Node-RED 3

Node-RED is a brilliant project and one that's had significant coverage in these pages, most recently when version 2.2.0 appeared. Version 3.0 is another major upgrade and consolidates its brilliance at being the glue for your various data sources while remaining easy to use and supremely powerful. In this release, for example, the addition of a right-click context menu lets you access all the most common features from where your cursor is, which is exactly where you need this kind of menu. This is important because it wasn't always clear what you could do and where in previous versions, and you would often need to switch between editing and adding nodes in the flow and then go back to the inspector on the right to configure the elements you wished to use.

Another great feature is the effortless upgrade process that takes you from 2.x to 3.x era. There are several ways to do this, but the well-documented install and upgrade script worked faultlessly on a Raspberry Pi. With a single restart of the service, we had old flows running just as well on the new version, complete with lots of shiny new potential. You can now add junction nodes to better see and route your data paths, for instance, which is especially convenient when you have lots of destinations for a single source, because the nodes hugely reduce the clutter. Instead of multiple lines from a single place, you can now route a single line to a point where you add the junction and route the ongoing connections from there. You will also find that new nodes have sensible default names, and while debugging their full path is revealed via a new tooltip. All of this makes Node-RED a real pleasure to use and one of the best ways to build bespoke messaging and data flows for your own hardware.

Project Website

The new junction can be used by selecting multiple connections and selecting Insert | Junction from the equally new context menu.

Email client


Recently, Mozilla's Thunderbird email application has been trying to reboot its popularity with a promising modern redesign and a partnership-plus-rebranding of the open source Android client, K-9 Mail. This is great news for Thunderbird and new potential users, but it also helps to remind us that desktop email clients are still a thing, and that they can be a great alternative to web-based clients. Scribe is another great alternative. Although it's not as full-featured or as capable as Thunderbird, it is less than 10MB to download and can be run from its unarchived directory. It's also fast to load, easy to navigate, and convenient even on low-powered devices with very little storage. There are also versions for macOS and Windows, which means you could theoretically run executables for each off a USB stick when traveling and not knowing what kind of computer you might have access to.

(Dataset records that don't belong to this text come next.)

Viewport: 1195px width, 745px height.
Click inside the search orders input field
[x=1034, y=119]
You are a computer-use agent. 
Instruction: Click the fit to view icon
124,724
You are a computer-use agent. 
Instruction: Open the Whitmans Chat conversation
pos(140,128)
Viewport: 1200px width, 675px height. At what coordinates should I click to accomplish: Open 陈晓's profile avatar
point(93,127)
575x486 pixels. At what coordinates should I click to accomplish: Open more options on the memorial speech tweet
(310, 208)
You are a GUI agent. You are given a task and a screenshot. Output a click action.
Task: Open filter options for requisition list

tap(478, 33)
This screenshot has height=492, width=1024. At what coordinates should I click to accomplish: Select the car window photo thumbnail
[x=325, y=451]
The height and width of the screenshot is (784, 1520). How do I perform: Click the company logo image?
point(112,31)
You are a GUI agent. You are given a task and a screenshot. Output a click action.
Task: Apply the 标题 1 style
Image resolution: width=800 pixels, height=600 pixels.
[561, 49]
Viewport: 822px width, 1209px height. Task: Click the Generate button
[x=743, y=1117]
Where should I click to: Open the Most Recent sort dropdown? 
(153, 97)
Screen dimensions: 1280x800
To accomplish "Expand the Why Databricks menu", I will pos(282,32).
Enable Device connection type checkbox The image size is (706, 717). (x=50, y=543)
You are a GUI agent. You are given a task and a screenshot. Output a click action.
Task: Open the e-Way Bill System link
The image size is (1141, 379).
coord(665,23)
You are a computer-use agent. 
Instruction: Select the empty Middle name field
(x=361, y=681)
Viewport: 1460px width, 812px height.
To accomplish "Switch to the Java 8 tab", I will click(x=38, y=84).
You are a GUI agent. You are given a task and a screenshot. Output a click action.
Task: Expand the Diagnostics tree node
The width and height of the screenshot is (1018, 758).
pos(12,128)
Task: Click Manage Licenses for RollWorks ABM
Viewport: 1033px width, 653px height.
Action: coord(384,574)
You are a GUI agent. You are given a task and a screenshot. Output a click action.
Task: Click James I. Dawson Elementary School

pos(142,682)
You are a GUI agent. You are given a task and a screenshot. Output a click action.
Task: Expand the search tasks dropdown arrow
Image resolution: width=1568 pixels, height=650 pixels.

Despite its size, Scribe is also very capable, at least for day-to-day email work. It supports POP3, SMTP, and IMAP, with or without SSL. It can therefore talk to every major email vendor and even includes built-in spam filtering. You first need to mark about 100 spam messages as spam before the Bayesian filter can start to accurately predict whether new messages follow the same pattern, but it works well if you already have a large folder or previously filtered spam messages – which you will if you're hosting your own email server. The application design is reminiscent of Java or Gnome Evolution circa 2012, with a folder list on the left, messages on the right, and account selection below. The message list shows a preview of an email itself and will display the full body in the pane below when a message is selected. It can feel a little dated, but that's also what makes email such a survivor in a world of unlimited online distractions and clickbait, and for that, we're grateful.

Project Website

Scribe has been around since 1999 and is a small, fully functional email client that can run from almost anywhere.